Cities across America are trying to lure technology startups, with the hopes of becoming the next Silicon Valley, Silicon Alley, or Silicon Forest.
Chicago’s Mayor, Rahm Emanuel, thinks his city has an edge in one particular part of the startup scene — health tech. Healthcare technology is a sweeping term that applies to companies addressing everything from diagnostics to patient record keeping. In total this could become a $US280 billion market by 2021, according to some projections.
Emanuel gave Business Insider his pitch in a telephone interview and it goes something like this: Chicago has every piece of healthcare, from providers to pharmaceutical companies to health insurers. That could mean health-tech startups could have a better shot of reaching the right companies to either partner with or sell to.

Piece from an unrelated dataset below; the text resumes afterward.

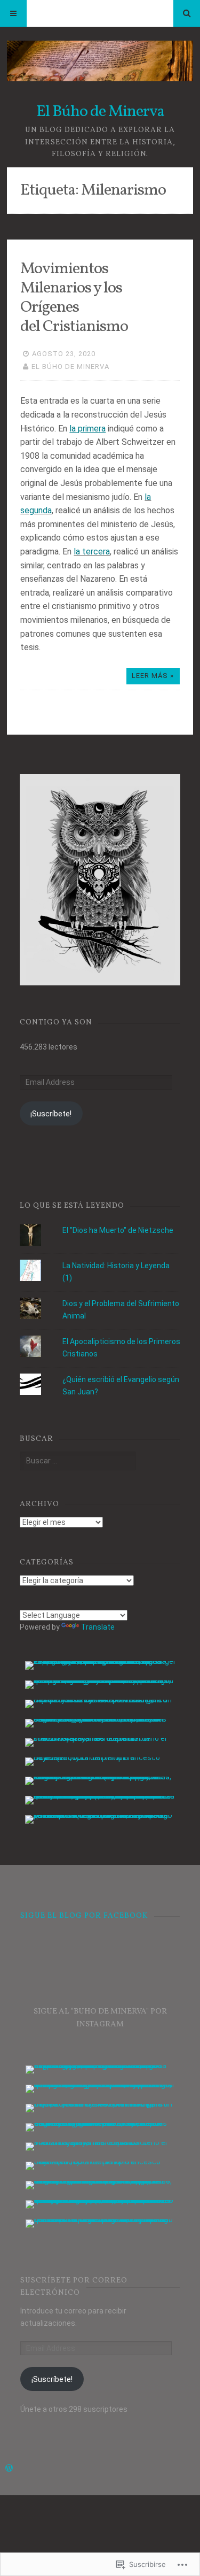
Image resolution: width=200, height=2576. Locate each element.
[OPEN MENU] (13, 13)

“That makes Chicago really unique in the country,” he said. “It doesn’t lean just on pharmaceuticals, it doesn’t lean just on medical devices, it doesn’t lean just on insurance companies, and it doesn’t just lean on healthcare, hospital systems. It has all of them in one place.”
Fair enough, though the city has a long road ahead if it’s going to dominate the health-tech space, especially as it faces competition from Boston, New York, and, of course, Silicon Valley.

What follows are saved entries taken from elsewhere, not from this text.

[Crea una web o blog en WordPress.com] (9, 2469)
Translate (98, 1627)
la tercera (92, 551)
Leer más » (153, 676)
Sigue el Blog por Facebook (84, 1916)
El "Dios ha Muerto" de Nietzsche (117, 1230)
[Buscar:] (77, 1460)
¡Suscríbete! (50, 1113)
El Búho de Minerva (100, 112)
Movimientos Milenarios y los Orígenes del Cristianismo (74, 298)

Chicago, which is home to a number of corporate headquarters, does rate highly in a ranking of high-tech cities that consider both infrastructure, jobs for tech workers, and the number of patents filed.
Its most notable startup on the scene so far is Outcome Health, which is a bit more like a media company. It delivers educational health footage alongside advertisements to doctor’s offices and waiting rooms. Still, Outcome is so far proving successful, having raised $US500 million in May at a whopping $US5 billion valuation.
Outcome’s CEO Rishi Shah was on the call with Emanuel and said the company plans to add 2,000 jobs to the Chicago area by 2022 after Outcome moves into its new headquarters in 2018.
A pitch for Amazon
All this isn’t to say that Chicago’s only interested in health tech. E-commerce giant Amazon is looking for a second headquarters in North America, with the promise of employing 50,000 people. Chicago, along with 49 other cities has thrown its hat in the ring.
As far as Emanuel’s concerned, Chicago’s already the best choice for Amazon.
“If you’re Amazon, and you want to grow to X, what city today on Day One can say every June from its universities and the Big Ten 150,000 freshly-minted four-year colleges coming out of Madison, Ann Arbor, Notre Dame, Purdue, University of Iowa. Every year, guaranteed, 150,000. Only one city can say that in the United States. Chicago. ” Emanuel said, citing a figure from a World Business Chicago analysis of the Integrated Postsecondary Education Data System. “What city can say to you if you want to get to Seattle or New York and have six options a day? What city can say that to you on two different carriers? Only one city.”
“What city can say to you unlike Seattle or SF or New York, is one-third of the cost of living of those cities and has a cultural attraction equal to those cities?” Emanuel said. “That makes Chicago the most competitive city.”